> [WHAT IS NEEDED] The records come next. Copy all of them exactly.

> [DATA FOR THIS EXERCISE]
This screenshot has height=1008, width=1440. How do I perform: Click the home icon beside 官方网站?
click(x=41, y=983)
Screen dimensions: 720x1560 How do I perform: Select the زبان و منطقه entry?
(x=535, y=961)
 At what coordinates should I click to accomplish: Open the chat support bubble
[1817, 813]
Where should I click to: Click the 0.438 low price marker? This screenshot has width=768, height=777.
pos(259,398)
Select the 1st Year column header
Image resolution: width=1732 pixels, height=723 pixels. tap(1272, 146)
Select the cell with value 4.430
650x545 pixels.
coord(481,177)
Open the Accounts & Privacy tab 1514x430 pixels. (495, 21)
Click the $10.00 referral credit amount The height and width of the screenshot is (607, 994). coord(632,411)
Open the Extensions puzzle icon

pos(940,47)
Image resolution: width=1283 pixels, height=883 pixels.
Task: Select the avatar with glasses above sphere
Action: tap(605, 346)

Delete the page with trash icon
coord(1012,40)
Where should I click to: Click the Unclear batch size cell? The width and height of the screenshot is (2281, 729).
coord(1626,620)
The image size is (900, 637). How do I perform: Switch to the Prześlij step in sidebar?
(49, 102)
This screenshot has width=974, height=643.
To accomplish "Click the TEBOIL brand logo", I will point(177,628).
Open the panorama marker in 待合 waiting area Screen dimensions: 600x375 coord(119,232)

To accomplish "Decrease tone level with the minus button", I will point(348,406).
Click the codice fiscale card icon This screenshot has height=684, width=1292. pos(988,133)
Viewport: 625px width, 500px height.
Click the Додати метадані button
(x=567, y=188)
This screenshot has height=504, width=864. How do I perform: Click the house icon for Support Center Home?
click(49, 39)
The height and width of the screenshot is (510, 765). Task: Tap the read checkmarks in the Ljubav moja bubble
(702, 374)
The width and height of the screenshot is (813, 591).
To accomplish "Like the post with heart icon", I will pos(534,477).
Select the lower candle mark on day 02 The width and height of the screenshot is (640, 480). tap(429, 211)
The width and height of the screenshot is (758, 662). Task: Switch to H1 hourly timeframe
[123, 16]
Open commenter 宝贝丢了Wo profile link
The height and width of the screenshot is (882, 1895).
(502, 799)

> [ANSWER TO THIS TASK]
This screenshot has height=1008, width=1440. How do I perform: Click the home icon beside 官方网站?
click(x=41, y=983)
Screen dimensions: 720x1560 How do I perform: Select the زبان و منطقه entry?
(x=535, y=961)
 At what coordinates should I click to accomplish: Open the chat support bubble
[1817, 813]
Where should I click to: Click the 0.438 low price marker? This screenshot has width=768, height=777.
pos(259,398)
Select the 1st Year column header
Image resolution: width=1732 pixels, height=723 pixels. tap(1272, 146)
Select the cell with value 4.430
650x545 pixels.
coord(481,177)
Open the Accounts & Privacy tab 1514x430 pixels. (495, 21)
Click the $10.00 referral credit amount The height and width of the screenshot is (607, 994). coord(632,411)
Open the Extensions puzzle icon

pos(940,47)
Image resolution: width=1283 pixels, height=883 pixels.
Task: Select the avatar with glasses above sphere
Action: tap(605, 346)

Delete the page with trash icon
coord(1012,40)
Where should I click to: Click the Unclear batch size cell? The width and height of the screenshot is (2281, 729).
coord(1626,620)
The image size is (900, 637). How do I perform: Switch to the Prześlij step in sidebar?
(49, 102)
This screenshot has width=974, height=643.
To accomplish "Click the TEBOIL brand logo", I will point(177,628).
Open the panorama marker in 待合 waiting area Screen dimensions: 600x375 coord(119,232)

To accomplish "Decrease tone level with the minus button", I will point(348,406).
Click the codice fiscale card icon This screenshot has height=684, width=1292. pos(988,133)
Viewport: 625px width, 500px height.
Click the Додати метадані button
(x=567, y=188)
This screenshot has height=504, width=864. How do I perform: Click the house icon for Support Center Home?
click(49, 39)
The height and width of the screenshot is (510, 765). Task: Tap the read checkmarks in the Ljubav moja bubble
(702, 374)
The width and height of the screenshot is (813, 591).
To accomplish "Like the post with heart icon", I will pos(534,477).
Select the lower candle mark on day 02 The width and height of the screenshot is (640, 480). tap(429, 211)
The width and height of the screenshot is (758, 662). Task: Switch to H1 hourly timeframe
[123, 16]
Open commenter 宝贝丢了Wo profile link
The height and width of the screenshot is (882, 1895).
(502, 799)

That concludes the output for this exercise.